その意味に気づいて、薄く明香の頬が染まった。
「では、お誘いしておきますね。とは言え、私こそどうも志保殿に嫌われているようなので、ちょっと伝手を使おうかと思いますが」
「え、暁亮、志保さまに嫌われているの? どうして?」
侍女たちに聞こえないように、暁亮は声を潜めて囁く。驚愕の事実に声が大きくなるのを何とかこらえ、明香は暁亮に詰め寄る。

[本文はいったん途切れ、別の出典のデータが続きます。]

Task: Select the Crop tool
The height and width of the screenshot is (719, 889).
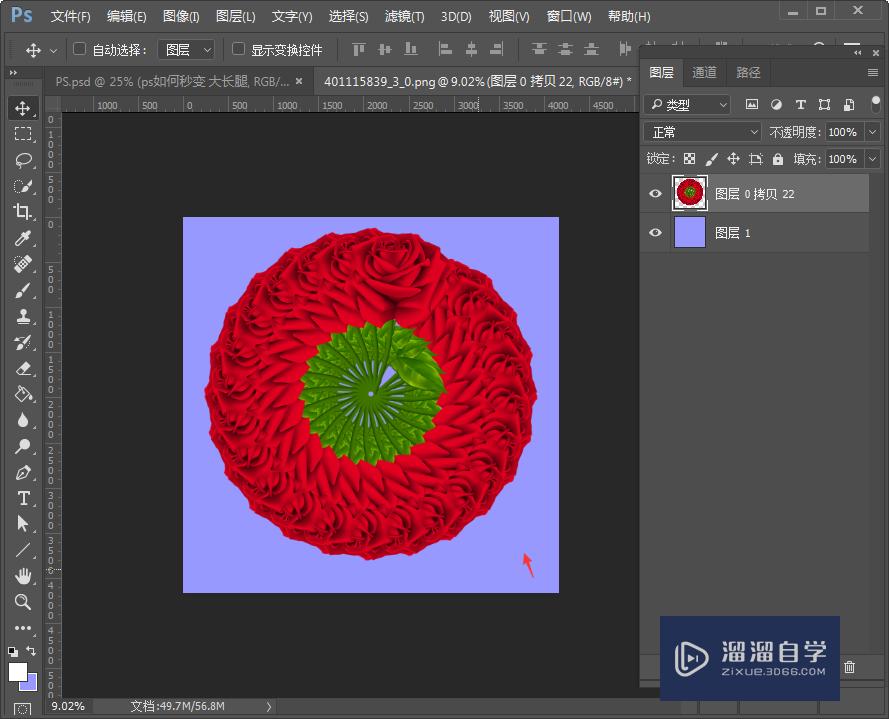Action: pyautogui.click(x=23, y=212)
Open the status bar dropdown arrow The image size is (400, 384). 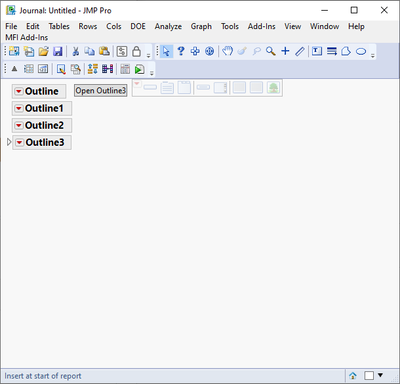point(380,375)
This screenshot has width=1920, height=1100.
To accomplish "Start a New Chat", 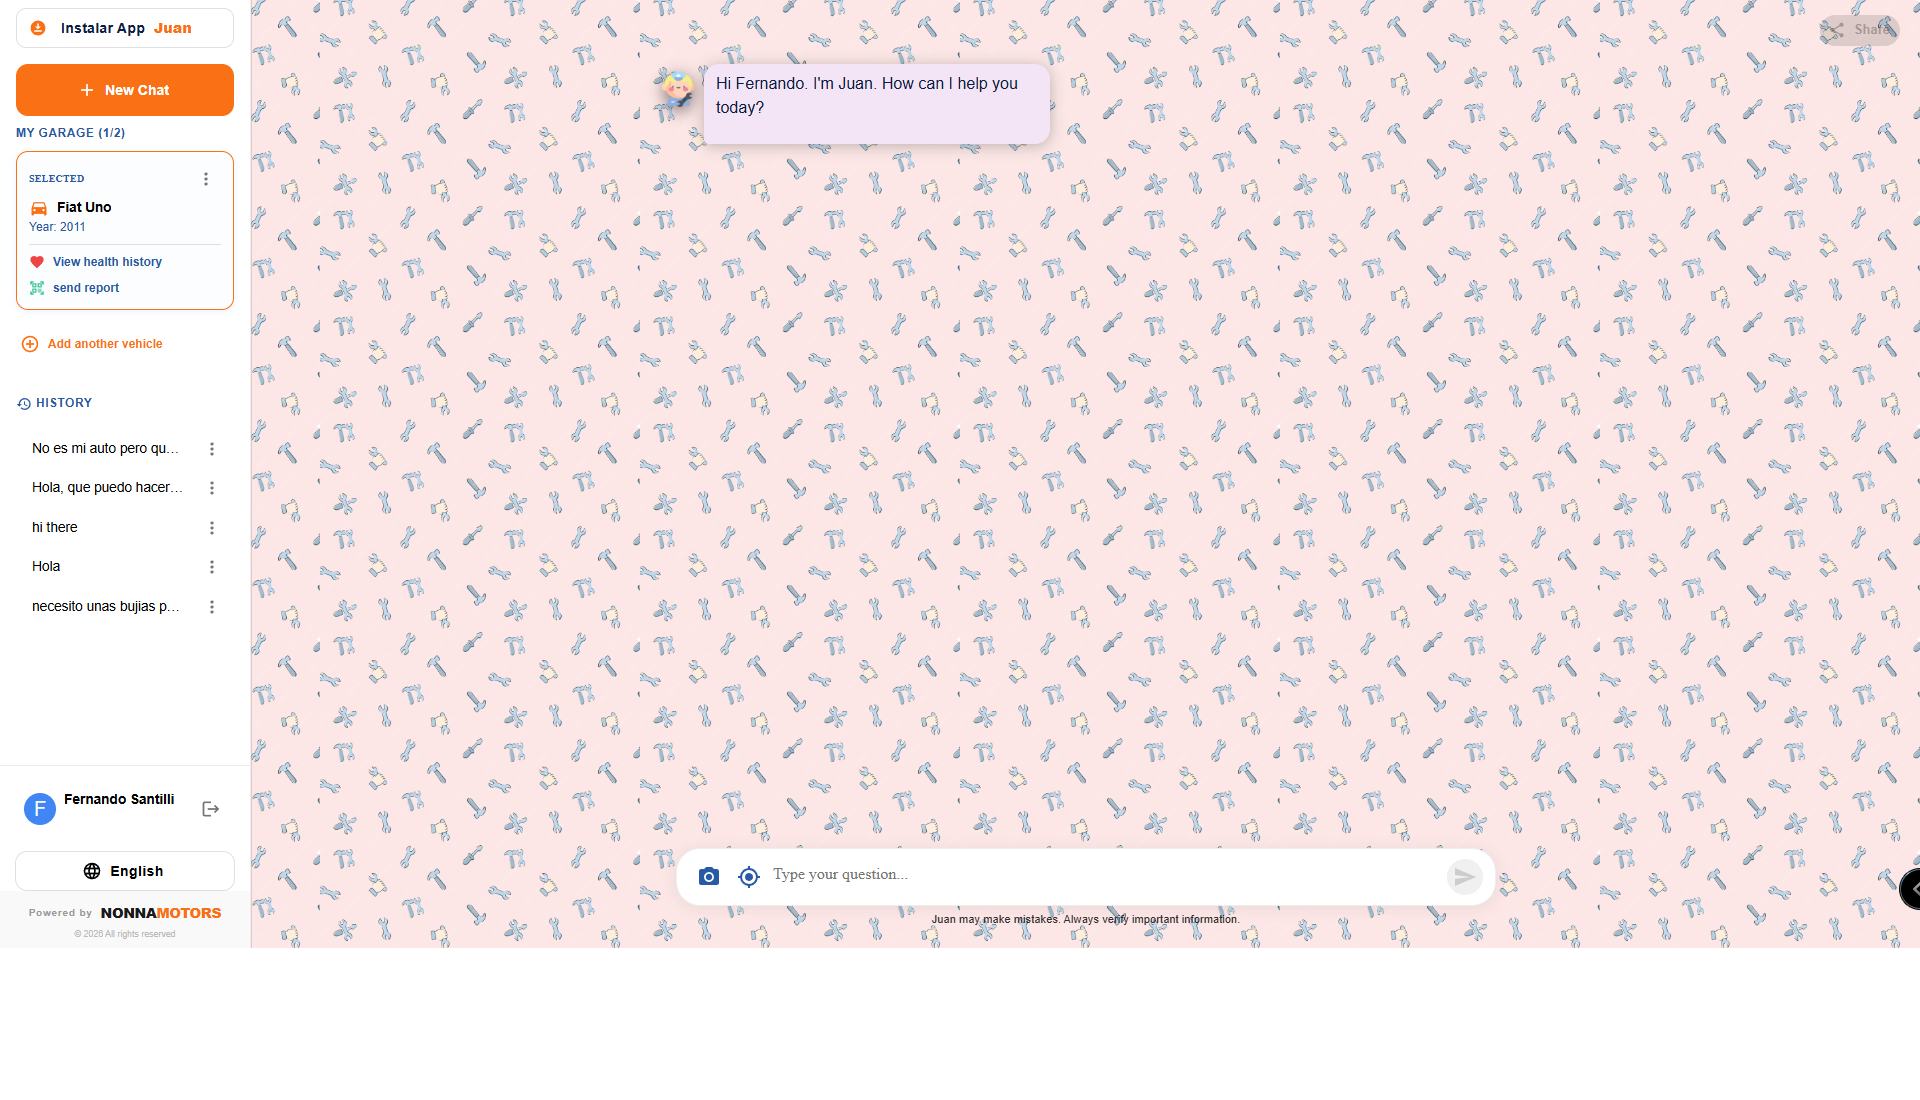I will coord(125,90).
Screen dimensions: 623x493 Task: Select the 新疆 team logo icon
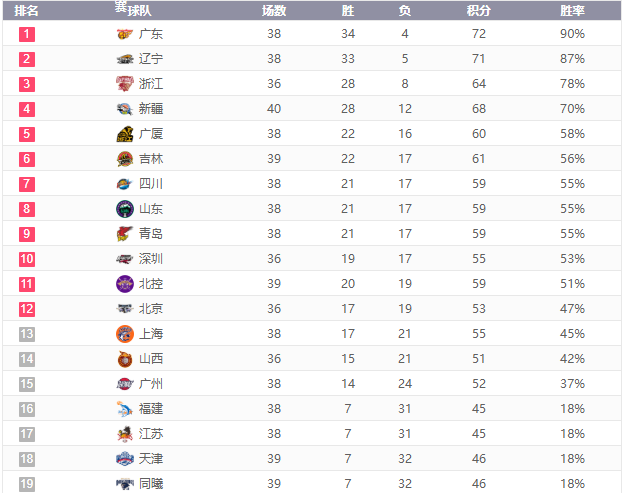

「この世に暁亮を嫌う人間が存在したなんて‥!! 志保さまって、一体どういう人なの!?」
「お言葉は嬉しいのですが、私が気に食わない人間はそれ程珍しくもありません。‥特に何をした訳ではないのですが、志保殿も私のような者とは性分が合わないようですね」
苦笑する中に、陰りが潜んでいる。驚きつつも、明香は頭の奥のどこかで納得してもいた。
秋国に来て、暁亮を慕う侍女たちや、容貌の美しさに賞賛の視線を送るものたちばかり見て、迂闊にも忘れていた。天人のごとく浮世離れした美貌を持つ暁亮だが、嫌う者も確かにいる。武人上がりの人間が固まる夏の王宮では、軟弱だ、女々しいと密かに男たちの批判に遭っていた。実際は暁亮は腕もそこそこ立つし、決して女々しいところはなく、凛々しく果断でさえあるのに。
だからお父さまは大使として秋に駐在させたのかな、と明香は思う。
秋国で、この白焼宮で、暁亮の見せる笑顔に陰りはなかった。
夏の清水宮では、いつもどこかしら、仲間に受け入れられない憂いの影が消えなかったのに。